#### [課題 1]
本文によると、内縁の配偶者や事実婚の配偶者は相続人になりますか。

#### [本文]
--

誰が相続人になるかについては、民法で決められています。
相続人になる人は、次のとおりです。
②~④の場合、先順位の人がいる場合、後順位の人は相続人になれません。
子どもがいるのに、親などの直系尊属が相続人になることはないのです。
①配偶者は必ず相続人になる
②被相続人に子どもがいる場合、子ども
子どもがいたが被相続人より先に死亡していた場合、子どもの子ども
③被相続人に子どもがいない場合、親などの直系尊属
④被相続人に子どもがいない場合で、かつ、親などの直系尊属が被相続人より先に死亡している場合、兄弟姉妹
兄弟姉妹が被相続人より先に死亡している場合、兄弟姉妹の子ども
2離婚した元配偶者は相続人ではない
配偶者は、必ず相続人になります。
配偶者とは、相続が発生した時点の配偶者です。
相続が発生する直前に配偶者になった場合、配偶者です。
配偶者だから、相続人になります。
相続が発生する直前に配偶者でなくなった場合、配偶者でありません。
配偶者ではないから、相続人になりません。
離婚した元配偶者は、相続人ではありません。
配偶者とは、法律上の配偶者です。
内縁の配偶者や事実婚の配偶者は、相続人になりません。
被相続人が再婚していた場合、再婚配偶者は相続人になります。
相続が発生する直前に法律上の配偶者になった場合、配偶者です。
配偶者だから、相続人になります。
3離婚後でも子どもは相続人になる
①父母が離婚しても子どもは相続人になる
被相続人に子どもがいる場合、子どもは相続人になります。
実の子どもは、もちろんのこと、被相続人の子どもです。
被相続人が養親になる養子縁組した場合、養子は被相続人の子どもです。
被相続人が認知した子どもは、被相続人の子どもです。

--

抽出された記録
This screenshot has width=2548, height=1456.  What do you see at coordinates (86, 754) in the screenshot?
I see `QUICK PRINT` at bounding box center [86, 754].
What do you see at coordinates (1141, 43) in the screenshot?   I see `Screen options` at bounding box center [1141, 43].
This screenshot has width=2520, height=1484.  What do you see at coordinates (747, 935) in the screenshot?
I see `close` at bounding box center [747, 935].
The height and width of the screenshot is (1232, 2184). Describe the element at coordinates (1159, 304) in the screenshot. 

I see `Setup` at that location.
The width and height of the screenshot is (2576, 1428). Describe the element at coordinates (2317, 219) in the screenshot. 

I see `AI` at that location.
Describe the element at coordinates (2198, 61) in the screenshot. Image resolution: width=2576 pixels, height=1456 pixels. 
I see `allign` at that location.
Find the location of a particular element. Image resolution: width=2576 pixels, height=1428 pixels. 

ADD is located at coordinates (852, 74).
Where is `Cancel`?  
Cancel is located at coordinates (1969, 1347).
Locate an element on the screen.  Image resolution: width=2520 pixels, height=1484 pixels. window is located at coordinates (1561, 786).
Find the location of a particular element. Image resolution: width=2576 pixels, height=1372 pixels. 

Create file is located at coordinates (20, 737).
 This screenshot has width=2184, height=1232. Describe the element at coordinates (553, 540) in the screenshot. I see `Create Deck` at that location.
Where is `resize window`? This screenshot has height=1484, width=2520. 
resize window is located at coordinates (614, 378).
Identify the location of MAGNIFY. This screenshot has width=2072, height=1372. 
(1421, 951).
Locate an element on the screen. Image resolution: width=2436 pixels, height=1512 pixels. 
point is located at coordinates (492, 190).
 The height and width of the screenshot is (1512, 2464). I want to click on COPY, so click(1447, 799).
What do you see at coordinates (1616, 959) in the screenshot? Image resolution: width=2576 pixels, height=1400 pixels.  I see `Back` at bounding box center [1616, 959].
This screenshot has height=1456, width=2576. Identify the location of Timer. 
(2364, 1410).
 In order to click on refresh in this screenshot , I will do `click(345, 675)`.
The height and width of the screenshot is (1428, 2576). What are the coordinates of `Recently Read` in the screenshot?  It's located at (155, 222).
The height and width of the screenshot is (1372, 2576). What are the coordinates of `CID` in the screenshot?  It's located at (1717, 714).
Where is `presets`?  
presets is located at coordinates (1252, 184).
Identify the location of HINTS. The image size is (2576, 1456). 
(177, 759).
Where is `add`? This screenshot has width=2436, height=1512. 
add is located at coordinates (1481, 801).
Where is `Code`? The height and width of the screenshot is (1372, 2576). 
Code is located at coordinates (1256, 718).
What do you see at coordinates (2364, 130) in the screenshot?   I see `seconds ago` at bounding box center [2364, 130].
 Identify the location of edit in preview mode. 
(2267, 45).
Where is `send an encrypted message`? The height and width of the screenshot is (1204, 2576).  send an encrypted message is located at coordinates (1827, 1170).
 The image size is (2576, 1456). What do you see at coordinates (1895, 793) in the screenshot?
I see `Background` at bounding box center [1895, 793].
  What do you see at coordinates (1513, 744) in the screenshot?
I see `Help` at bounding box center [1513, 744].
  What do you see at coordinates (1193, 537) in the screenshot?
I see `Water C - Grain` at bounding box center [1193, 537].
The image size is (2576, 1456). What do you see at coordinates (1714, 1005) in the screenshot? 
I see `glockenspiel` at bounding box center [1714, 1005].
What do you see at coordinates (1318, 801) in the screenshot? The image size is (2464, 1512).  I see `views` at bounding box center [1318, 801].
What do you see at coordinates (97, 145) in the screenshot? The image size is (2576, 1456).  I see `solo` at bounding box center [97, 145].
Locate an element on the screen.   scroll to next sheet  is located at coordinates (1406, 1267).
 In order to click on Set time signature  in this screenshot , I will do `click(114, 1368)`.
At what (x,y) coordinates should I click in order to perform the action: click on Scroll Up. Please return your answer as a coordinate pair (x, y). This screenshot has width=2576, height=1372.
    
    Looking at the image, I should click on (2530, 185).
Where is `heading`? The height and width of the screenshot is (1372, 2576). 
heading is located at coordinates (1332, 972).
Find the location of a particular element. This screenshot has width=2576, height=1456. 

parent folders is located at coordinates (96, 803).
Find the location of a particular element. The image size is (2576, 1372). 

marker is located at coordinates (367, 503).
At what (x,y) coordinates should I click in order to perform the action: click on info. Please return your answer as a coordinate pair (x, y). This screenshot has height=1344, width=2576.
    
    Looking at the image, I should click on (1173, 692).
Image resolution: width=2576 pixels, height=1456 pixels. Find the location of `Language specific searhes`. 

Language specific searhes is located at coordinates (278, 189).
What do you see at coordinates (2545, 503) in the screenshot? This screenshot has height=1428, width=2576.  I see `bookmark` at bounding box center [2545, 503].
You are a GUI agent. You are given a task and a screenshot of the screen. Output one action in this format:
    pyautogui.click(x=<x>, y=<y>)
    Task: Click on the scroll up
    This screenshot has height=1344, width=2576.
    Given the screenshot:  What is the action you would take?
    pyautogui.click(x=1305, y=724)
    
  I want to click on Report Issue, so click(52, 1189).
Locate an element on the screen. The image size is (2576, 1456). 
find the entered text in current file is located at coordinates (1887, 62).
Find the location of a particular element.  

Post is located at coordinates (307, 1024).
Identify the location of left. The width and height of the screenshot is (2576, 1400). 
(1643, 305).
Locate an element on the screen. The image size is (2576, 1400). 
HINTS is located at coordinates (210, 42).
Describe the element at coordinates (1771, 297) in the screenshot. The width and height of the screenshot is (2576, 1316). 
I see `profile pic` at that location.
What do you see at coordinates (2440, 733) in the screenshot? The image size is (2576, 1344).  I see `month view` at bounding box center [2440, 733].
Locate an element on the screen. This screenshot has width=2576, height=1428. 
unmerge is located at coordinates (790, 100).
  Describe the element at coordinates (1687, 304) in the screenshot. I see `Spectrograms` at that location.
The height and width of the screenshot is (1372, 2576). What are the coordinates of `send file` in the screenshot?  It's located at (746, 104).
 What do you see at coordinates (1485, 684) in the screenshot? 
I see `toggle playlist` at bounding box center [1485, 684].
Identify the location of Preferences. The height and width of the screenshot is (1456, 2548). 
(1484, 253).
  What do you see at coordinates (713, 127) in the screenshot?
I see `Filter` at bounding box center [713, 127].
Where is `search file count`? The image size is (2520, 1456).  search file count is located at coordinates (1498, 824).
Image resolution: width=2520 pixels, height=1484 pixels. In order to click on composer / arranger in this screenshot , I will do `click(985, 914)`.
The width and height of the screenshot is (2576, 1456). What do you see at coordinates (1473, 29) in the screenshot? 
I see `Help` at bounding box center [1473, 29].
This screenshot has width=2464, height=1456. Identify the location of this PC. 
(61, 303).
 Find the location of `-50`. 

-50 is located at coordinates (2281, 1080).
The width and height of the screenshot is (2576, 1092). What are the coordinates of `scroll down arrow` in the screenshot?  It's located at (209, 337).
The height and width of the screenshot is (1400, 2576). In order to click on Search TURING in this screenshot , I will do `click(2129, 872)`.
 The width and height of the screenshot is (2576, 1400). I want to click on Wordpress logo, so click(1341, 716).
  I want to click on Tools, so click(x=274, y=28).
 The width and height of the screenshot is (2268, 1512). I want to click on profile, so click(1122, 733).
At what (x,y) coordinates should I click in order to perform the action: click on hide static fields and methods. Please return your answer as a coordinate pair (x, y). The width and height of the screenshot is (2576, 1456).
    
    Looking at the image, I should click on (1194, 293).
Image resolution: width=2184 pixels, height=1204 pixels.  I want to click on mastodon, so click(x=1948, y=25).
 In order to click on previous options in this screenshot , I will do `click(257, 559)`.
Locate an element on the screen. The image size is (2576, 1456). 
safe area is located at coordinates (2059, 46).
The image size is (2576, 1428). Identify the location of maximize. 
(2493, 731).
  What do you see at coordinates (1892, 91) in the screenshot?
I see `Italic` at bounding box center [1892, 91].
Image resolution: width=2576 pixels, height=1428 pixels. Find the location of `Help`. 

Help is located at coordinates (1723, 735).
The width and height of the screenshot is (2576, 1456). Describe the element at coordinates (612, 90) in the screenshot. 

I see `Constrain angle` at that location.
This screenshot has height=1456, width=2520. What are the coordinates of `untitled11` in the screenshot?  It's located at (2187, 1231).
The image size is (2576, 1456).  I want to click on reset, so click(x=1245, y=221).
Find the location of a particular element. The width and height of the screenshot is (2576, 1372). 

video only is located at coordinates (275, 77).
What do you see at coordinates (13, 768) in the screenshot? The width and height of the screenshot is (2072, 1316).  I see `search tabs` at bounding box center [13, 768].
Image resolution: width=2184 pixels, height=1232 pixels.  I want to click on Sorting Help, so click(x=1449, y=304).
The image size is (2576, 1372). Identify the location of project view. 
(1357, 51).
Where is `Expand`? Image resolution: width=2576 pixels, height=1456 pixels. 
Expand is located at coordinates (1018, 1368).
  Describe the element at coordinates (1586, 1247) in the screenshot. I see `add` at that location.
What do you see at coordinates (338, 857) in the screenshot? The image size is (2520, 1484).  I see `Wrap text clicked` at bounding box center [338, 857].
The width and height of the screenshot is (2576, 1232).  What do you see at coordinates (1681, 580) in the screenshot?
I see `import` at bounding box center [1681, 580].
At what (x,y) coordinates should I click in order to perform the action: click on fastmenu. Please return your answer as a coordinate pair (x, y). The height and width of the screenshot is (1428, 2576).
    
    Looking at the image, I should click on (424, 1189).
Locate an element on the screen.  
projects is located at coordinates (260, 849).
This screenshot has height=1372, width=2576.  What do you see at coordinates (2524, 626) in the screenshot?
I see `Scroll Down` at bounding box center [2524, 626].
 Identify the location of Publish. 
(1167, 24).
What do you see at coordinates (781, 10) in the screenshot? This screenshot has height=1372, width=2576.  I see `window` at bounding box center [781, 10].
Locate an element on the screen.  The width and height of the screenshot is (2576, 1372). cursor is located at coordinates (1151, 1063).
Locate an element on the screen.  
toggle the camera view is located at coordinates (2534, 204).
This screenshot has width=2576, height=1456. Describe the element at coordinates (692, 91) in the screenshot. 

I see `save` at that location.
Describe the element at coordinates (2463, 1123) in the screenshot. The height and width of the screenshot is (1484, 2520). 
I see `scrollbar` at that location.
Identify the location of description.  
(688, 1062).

--

#### [課題 2]
記録の冒頭から「resize window is」を含む行までを、両端を含めて、「番号」と「行」の2列からなるMarkdownの表に整理してください。空行は除きます。

#### [想定出力 1]
内縁の配偶者や事実婚の配偶者は、相続人になりません。

#### [想定出力 2]
| 番号 | 行 |
|---|---|
| 1 | This screenshot has width=2548, height=1456.  What do you see at coordinates (86, 754) in the screenshot? |
| 2 | I see `QUICK PRINT` at bounding box center [86, 754]. |
| 3 | What do you see at coordinates (1141, 43) in the screenshot?   I see `Screen options` at bounding box center [1141, 43]. |
| 4 | This screenshot has width=2520, height=1484.  What do you see at coordinates (747, 935) in the screenshot? |
| 5 | I see `close` at bounding box center [747, 935]. |
| 6 | The height and width of the screenshot is (1232, 2184). Describe the element at coordinates (1159, 304) in the screenshot.  |
| 7 | I see `Setup` at that location. |
| 8 | The width and height of the screenshot is (2576, 1428). Describe the element at coordinates (2317, 219) in the screenshot.  |
| 9 | I see `AI` at that location. |
| 10 | Describe the element at coordinates (2198, 61) in the screenshot. Image resolution: width=2576 pixels, height=1456 pixels.  |
| 11 | I see `allign` at that location. |
| 12 | Find the location of a particular element. Image resolution: width=2576 pixels, height=1428 pixels.  |
| 13 | ADD is located at coordinates (852, 74). |
| 14 | Where is `Cancel`?   |
| 15 | Cancel is located at coordinates (1969, 1347). |
| 16 | Locate an element on the screen.  Image resolution: width=2520 pixels, height=1484 pixels. window is located at coordinates (1561, 786). |
| 17 | Find the location of a particular element. Image resolution: width=2576 pixels, height=1372 pixels.  |
| 18 | Create file is located at coordinates (20, 737). |
| 19 |  This screenshot has width=2184, height=1232. Describe the element at coordinates (553, 540) in the screenshot. I see `Create Deck` at that location. |
| 20 | Where is `resize window`? This screenshot has height=1484, width=2520.  |
| 21 | resize window is located at coordinates (614, 378). |